In a crowd, on the other hand, people do engage in united behavior around a shared goal—but of a special kind. Take crowdfunding, where someone publicizes a project that he wants to carry out, and others choose to contribute or not to contribute, as their own desires and identities impel. The point is not to submerge your own identity in a collective, as the Progressive corporatists tend to do. Rather, by contributing to a project you like, you are expressing your own individuality by what you choose to affiliate with. Importantly, you can choose to contribute to any number of projects if you like them, even if they might seem to be expressing different values, reflecting the multifarious nature of our identities.

The crowd is not coerced. It is free behavior, but it is also group behavior—where free individuals come together to do something as a community. And it is that aspect of community that distinguishes crowd behavior from markets.

Now, to say that crowd behavior is characteristic of the anarchist left is not to say that Libertarians, or anyone else for that matter, do not use crowdfunding from time to time. And likewise, left-anarchists do not eschew the market entirely. But they are skeptical of it at best, and it seems that they take to crowd activity much more readily than do anarcho-libertarians or the Right in general. Take Open Source Software development, an example of crowd activity in that people can contribute code to projects they like in an uncompelled manner. (Indeed, most successful crowds are structured like the "Bazaar" model  of famed OSSer Eric S. Raymond.) Engineers in general tend to lean to the Right, but it appears from casual observation that the OSS subculture has a stronger left-anarchist contingent than its anarcho-libertarian one.

Or, consider that in the last week, TechCrunch went live with its new crowdsourced sight for citizen involvement in legislation, Project Madison. Despite Madison's origins in the office of the impressive Republican congressman Darrell Issa, of the websites linked in my sidebar only the relatively left-anarchist sites BoingBoing and Slashdot reported on Project Madison going live. The conservative blogs I read did not cover the story, that I noticed. (This seems to be a strategic mistake, as the tool seems a fantastic way for small-government conservatives to get more input into active lawmaking.)

I last wrote on this blog of the need to develop a left-anarchist analogue to the Tea Party, which would contest the Democratic Party and challenge the Progressive corporatists for control, much as the Tea Party is wresting control of the Republican Party from the big-government faction. Such a left-anarchist movement (and what would it be called?) needs a platform for how it would govern differently from the Progressives. I believe that the concept of crowd action is a fruitful place to start.

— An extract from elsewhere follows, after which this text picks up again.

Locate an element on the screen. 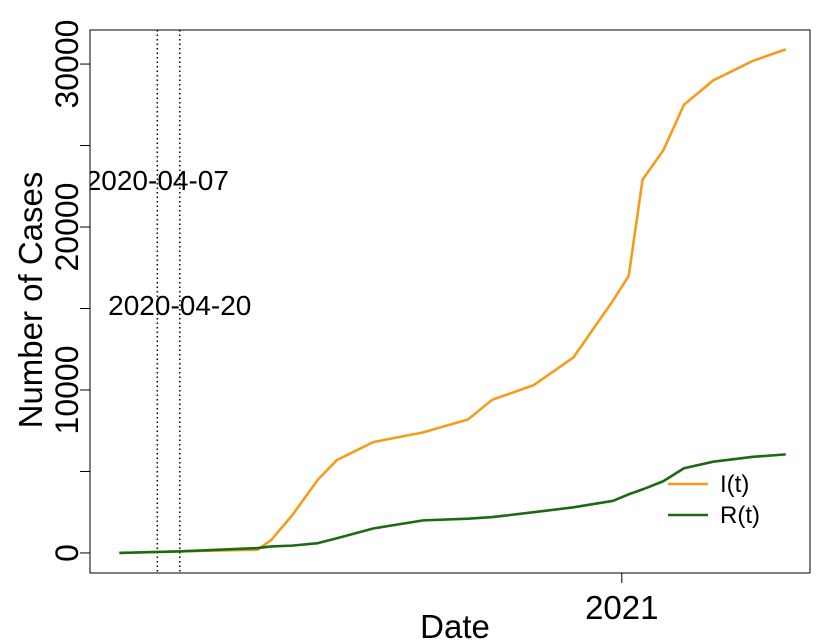  series-line is located at coordinates (452, 504).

Suppose, for example, that a portion of tax revenues (say 10%) were allocated not by Congress, but by the choices of individuals. Suppose that Amy Taxpayer can allocate $2000 in tax revenue between any government projects she feels like. In such a system, government departments that don't get their desired funding from Congress would be compelled to appeal directly to the people, and justify their value. If they are convincing, they may get fully funded or even overfunded, for example if Amy and her friends all decide to allocate their taxes to the Department of Education. At the same time, this would be a great way for disconnected citizens to become more engaged and knowledgable in the business of government, as they can feel more control over their own political efficacy.

The funding choices that people might make could be a useful corrective to the dysfunctions of Congress, as well as being a valuable source of information on voter preferences. In short, it would appeal to the left-anarchist values of involvement, freedom of choice, and community action in a way that might actually make government run better.

Nothing stops libertarians from seizing on this idea themselves, of course, and I wish they would. I don't think they will, however, and that is why we need a left-anarchist voter bloc to correspond to them.